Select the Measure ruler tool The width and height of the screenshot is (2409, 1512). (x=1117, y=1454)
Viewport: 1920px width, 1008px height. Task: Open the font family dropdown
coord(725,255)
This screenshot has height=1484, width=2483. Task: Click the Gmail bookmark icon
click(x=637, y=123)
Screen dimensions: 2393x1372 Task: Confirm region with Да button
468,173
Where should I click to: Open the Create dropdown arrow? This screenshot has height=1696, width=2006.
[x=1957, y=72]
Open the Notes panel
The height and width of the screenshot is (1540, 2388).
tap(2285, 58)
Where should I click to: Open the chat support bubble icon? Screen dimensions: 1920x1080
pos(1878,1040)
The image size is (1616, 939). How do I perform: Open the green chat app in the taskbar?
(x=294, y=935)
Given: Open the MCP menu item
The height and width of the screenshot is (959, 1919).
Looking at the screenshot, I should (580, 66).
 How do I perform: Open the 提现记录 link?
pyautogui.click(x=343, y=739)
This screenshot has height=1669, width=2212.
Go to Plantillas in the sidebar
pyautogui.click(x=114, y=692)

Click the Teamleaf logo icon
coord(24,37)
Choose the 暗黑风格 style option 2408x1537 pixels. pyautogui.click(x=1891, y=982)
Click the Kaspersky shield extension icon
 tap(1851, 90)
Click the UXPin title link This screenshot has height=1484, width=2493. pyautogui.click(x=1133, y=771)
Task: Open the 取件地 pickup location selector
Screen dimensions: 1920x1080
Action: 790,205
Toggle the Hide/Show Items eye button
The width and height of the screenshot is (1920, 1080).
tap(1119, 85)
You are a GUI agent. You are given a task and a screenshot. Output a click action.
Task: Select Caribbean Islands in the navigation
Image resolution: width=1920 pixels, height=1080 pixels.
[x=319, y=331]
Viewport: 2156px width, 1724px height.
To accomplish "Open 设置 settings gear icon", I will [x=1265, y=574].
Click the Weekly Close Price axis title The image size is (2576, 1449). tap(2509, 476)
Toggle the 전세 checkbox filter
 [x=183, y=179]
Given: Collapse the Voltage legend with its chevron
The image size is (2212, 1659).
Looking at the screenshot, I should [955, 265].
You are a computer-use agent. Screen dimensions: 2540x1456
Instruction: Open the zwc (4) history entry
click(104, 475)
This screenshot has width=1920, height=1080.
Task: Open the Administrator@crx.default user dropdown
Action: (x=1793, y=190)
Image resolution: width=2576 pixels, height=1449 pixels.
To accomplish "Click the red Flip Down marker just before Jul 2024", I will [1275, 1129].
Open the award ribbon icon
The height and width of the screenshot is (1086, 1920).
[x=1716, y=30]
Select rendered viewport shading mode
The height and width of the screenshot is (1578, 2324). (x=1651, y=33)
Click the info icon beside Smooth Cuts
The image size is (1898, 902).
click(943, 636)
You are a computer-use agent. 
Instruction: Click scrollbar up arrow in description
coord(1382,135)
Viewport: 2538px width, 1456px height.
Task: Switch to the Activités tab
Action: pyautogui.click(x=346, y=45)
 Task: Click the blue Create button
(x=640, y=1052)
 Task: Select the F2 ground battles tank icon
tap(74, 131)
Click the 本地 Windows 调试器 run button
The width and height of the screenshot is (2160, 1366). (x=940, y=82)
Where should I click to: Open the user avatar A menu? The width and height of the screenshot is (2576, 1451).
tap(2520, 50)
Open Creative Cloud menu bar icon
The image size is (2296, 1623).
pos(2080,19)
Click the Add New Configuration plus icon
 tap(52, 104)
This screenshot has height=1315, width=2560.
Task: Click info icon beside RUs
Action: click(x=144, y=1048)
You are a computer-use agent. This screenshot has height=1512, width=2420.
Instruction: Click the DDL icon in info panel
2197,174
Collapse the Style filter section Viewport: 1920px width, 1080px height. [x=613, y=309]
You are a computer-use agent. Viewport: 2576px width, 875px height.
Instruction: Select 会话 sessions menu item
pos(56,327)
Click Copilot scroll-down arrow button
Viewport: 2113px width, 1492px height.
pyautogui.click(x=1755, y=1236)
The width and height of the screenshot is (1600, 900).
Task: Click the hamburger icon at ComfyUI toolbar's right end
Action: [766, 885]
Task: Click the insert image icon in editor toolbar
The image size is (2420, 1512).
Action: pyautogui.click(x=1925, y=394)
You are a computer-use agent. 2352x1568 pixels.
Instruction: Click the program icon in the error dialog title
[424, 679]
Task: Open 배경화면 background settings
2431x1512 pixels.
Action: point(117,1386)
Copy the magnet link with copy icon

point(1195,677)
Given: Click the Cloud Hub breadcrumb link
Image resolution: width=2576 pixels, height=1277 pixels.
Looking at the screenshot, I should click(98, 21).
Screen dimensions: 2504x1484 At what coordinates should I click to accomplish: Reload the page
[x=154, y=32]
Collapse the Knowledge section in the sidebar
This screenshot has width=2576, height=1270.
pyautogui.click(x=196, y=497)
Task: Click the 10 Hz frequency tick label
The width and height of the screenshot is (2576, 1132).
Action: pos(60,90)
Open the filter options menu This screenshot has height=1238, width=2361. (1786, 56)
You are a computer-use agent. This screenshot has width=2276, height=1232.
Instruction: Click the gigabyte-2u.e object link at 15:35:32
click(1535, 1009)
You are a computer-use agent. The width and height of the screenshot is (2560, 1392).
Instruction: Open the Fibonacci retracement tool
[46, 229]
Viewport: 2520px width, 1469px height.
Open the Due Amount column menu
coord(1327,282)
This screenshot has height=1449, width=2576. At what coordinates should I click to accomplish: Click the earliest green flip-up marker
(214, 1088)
# # # # #
◆ Brief
Every line above with the string "agent" in it needs to be copied.

◆ Task solution
You are a GUI agent. You are given a task and a screenshot. Output a click action.
You are a computer-use agent. Screen dimensions: 2540x1456
You are a computer-use agent. 
You are a computer-use agent. This screenshot has height=1512, width=2420.
You are a computer-use agent. Viewport: 2576px width, 875px height.
You are a computer-use agent. 2352x1568 pixels.
You are a computer-use agent. This screenshot has width=2276, height=1232.
You are a computer-use agent. The width and height of the screenshot is (2560, 1392).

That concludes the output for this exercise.